Appearance and growth
Depending on the variety, paprika fruits first turn green and then turn yellow, orange or red. Mature peppers are more aromatic and have a higher nutritional value than green fruits. Their vitamin C content is unmatched by any other vegetable. Together with melons and closely related aubergines, paprika is one of the vegetables most in need of warmth. In the field, a warm, sheltered location and a sunny summer also bring a useful harvest – but only if both factors come together. The greenhouse, on the other hand, offers ideal conditions. Peppers are most comfortable in a temperature range of 25 to 28 degrees Celsius; in addition, the greenhouse should be regularly ventilated. The demands are largely the same as those of tomatoes – only it can be a little warmer.
Location and soil
If young plants are grown themselves, this should be done in nutrient-poor growing soil so that the small plants form a strong root system. If, after pricking, it appears that the young plants still have weak roots, leave them in nutrient-poor soil to further stimulate root growth. If a strong root system has formed, the paprika plants can also tolerate more rich soil such as potting soil and fertilizer. The location for seedlings should be given plenty of light so that the plants do not rot. In the open, the peppers also like it sunny and warm. But make sure that the plants get enough water.
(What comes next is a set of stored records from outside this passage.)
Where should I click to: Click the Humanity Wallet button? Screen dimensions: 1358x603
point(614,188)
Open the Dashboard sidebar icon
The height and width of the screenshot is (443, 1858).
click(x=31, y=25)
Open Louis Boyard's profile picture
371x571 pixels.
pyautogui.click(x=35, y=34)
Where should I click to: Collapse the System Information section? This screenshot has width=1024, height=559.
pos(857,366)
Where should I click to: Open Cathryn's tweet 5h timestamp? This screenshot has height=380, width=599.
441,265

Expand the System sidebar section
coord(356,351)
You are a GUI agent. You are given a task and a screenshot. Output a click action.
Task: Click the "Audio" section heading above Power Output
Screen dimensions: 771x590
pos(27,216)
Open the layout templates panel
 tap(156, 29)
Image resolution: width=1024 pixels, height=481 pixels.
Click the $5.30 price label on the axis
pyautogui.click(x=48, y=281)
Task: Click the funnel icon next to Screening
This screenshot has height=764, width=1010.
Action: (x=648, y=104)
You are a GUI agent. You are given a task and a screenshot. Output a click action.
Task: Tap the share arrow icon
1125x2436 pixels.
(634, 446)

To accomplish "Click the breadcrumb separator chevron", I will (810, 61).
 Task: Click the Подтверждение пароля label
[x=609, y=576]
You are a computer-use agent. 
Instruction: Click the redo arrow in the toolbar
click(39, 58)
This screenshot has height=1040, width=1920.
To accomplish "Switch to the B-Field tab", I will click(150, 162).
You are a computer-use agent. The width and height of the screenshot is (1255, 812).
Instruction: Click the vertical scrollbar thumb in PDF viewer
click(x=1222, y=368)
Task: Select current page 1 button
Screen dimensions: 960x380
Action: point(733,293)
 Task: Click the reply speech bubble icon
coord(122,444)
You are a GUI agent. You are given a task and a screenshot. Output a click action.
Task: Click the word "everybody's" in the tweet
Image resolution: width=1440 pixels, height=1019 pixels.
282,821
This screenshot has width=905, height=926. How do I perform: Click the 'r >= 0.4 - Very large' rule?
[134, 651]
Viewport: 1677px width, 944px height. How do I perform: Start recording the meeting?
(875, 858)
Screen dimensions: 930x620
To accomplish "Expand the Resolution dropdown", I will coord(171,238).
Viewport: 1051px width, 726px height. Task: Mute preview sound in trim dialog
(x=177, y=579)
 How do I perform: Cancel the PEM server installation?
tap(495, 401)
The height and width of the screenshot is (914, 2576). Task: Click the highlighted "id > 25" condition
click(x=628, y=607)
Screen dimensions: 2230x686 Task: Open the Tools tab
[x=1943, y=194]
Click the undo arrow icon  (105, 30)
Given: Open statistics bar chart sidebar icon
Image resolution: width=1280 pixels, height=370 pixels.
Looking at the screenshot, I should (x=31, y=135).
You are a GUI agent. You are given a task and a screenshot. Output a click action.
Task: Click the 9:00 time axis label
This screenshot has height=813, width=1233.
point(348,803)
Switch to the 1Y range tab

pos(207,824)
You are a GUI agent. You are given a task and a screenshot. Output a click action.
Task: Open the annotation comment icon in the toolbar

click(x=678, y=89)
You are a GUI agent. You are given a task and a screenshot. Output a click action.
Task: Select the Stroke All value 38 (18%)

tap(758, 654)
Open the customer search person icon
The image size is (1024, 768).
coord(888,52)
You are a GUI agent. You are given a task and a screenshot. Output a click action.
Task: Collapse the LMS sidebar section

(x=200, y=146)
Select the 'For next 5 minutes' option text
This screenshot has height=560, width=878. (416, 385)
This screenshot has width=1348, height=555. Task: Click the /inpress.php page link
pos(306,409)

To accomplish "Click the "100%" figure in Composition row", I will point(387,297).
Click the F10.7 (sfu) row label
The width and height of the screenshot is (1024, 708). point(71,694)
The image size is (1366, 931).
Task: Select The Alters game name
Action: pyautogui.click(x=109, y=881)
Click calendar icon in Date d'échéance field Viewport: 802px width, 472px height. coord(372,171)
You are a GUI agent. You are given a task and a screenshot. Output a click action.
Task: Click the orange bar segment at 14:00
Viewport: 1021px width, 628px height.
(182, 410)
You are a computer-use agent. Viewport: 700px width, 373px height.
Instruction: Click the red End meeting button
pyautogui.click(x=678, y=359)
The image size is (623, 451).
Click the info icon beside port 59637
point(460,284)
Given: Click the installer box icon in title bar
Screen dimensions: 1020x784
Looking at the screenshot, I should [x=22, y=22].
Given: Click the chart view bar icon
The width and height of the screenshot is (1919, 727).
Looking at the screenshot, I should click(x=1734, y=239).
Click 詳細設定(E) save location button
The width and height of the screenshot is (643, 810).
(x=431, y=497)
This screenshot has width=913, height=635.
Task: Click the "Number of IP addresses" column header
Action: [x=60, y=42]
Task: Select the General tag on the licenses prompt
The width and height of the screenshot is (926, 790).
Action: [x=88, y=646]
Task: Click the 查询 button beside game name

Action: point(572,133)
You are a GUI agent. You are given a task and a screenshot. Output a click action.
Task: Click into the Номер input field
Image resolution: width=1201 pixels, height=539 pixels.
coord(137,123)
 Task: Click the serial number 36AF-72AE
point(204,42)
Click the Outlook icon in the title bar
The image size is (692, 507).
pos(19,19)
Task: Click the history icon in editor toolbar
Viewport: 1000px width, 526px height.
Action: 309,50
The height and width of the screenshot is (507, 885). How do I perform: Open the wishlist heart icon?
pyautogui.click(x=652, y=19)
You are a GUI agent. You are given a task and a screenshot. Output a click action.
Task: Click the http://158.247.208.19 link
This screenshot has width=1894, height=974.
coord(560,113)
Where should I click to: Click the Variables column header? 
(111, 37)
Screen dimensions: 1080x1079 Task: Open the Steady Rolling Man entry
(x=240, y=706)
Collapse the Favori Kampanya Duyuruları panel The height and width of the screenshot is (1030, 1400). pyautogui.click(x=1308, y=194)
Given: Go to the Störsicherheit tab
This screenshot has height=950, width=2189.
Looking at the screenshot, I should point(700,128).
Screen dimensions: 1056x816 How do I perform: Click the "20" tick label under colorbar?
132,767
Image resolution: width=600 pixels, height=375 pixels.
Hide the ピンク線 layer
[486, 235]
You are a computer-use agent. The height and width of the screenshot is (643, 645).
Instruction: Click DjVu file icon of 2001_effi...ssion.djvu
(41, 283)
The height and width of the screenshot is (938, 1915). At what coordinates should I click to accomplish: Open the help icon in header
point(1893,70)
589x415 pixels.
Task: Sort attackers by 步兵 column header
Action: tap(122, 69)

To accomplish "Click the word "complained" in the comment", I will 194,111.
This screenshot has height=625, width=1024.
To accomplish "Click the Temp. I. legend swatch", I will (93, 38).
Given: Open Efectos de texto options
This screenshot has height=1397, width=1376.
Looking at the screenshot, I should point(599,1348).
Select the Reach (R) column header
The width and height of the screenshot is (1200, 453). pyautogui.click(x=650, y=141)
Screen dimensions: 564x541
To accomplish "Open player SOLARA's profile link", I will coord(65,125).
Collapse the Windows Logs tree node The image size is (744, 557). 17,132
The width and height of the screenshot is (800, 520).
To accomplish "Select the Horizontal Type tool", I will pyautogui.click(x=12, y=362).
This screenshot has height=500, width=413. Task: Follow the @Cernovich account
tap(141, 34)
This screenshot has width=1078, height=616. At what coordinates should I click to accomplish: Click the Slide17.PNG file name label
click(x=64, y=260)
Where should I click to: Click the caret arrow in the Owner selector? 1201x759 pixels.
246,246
Whether yellow or violet, whether small tongue burners or large mild-sweet fruits: In cultivation, all varieties of pepper are the same. Together with aubergines, peppers are among the vegetables most in need of warmth, which is why outdoor cultivation is only worthwhile in very warm regions and with a favourable microclimate, for example in front of a warm south wall. Cultivation in greenhouses or foil tunnels is possible everywhere in the United States and yields are considerably higher. If you do not want to buy ready-grown young pepper plants, cultivation begins with sowing in March. The seeds are spread evenly in a plant tray filled with growing soil and thinly covered with soil. The seeds should be placed about twice as deep as they are large. However, there are varieties that only germinate in light, but these are rather exceptions. Now press the earth carefully with a small board. After the bowl has been thoroughly watered, cover it with a transparent hood and place it in a bright and warm place: The ideal germination temperature is 25 degrees Celsius. About four weeks after sowing, the young peppers are pricked into small pots and further cultivated brightly and warmly in as high a humidity as possible. Tip: If you sow the seeds in so-called multi pot plates or Quickpot plates (one seed per pot), it is easier to prick them into larger pots because each pepper plant already has a small root ball.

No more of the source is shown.